[Stored records]
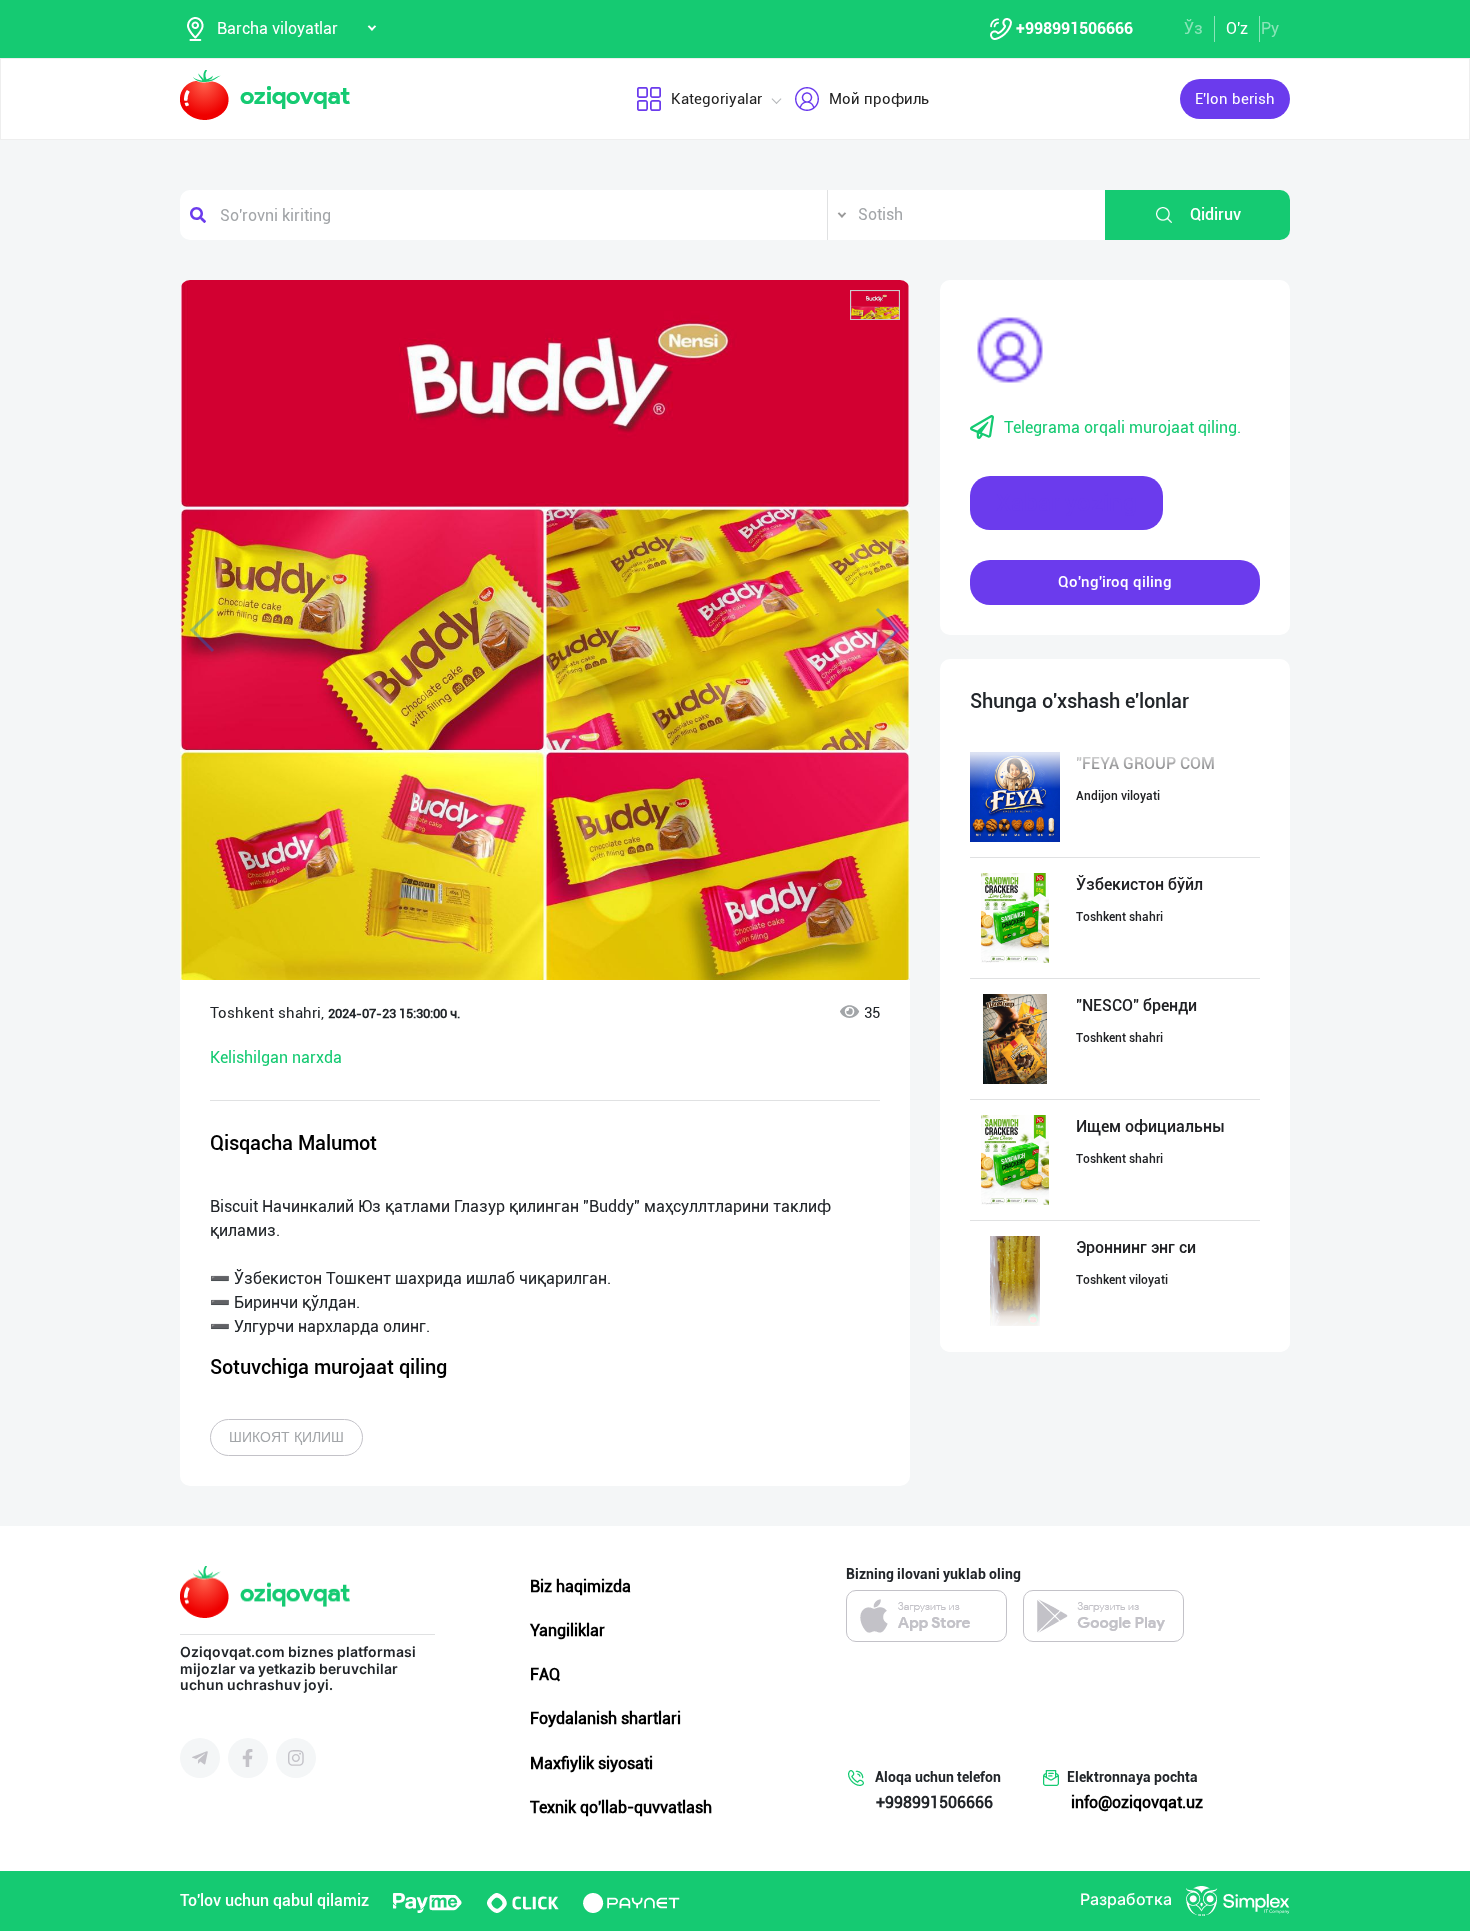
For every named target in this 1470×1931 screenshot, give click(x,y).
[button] (875, 305)
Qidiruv (1215, 214)
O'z (1237, 28)
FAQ (545, 1674)
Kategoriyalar (716, 99)
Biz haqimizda (580, 1586)
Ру (1270, 28)
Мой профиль (879, 99)
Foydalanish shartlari (605, 1718)
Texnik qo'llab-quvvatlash (621, 1807)
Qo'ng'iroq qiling (1115, 582)
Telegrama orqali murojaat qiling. (1122, 427)
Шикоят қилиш (286, 1437)
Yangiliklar (567, 1630)
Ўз (1193, 28)
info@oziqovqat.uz (1137, 1802)
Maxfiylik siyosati (591, 1763)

▶ YOUR TASK
Each entry above is to be given again exactly, and any image in it is to be dropped.

▶ PROBLEM SOLUTION
For every named target in this 1470×1931 screenshot, give click(x,y).
[button] (875, 305)
Qidiruv (1215, 214)
O'z (1237, 28)
FAQ (545, 1674)
Kategoriyalar (716, 99)
Biz haqimizda (580, 1586)
Ру (1270, 28)
Мой профиль (879, 99)
Foydalanish shartlari (605, 1718)
Texnik qo'llab-quvvatlash (621, 1807)
Qo'ng'iroq qiling (1115, 582)
Telegrama orqali murojaat qiling. (1122, 427)
Шикоят қилиш (286, 1437)
Yangiliklar (567, 1630)
Ўз (1193, 28)
info@oziqovqat.uz (1137, 1802)
Maxfiylik siyosati (591, 1763)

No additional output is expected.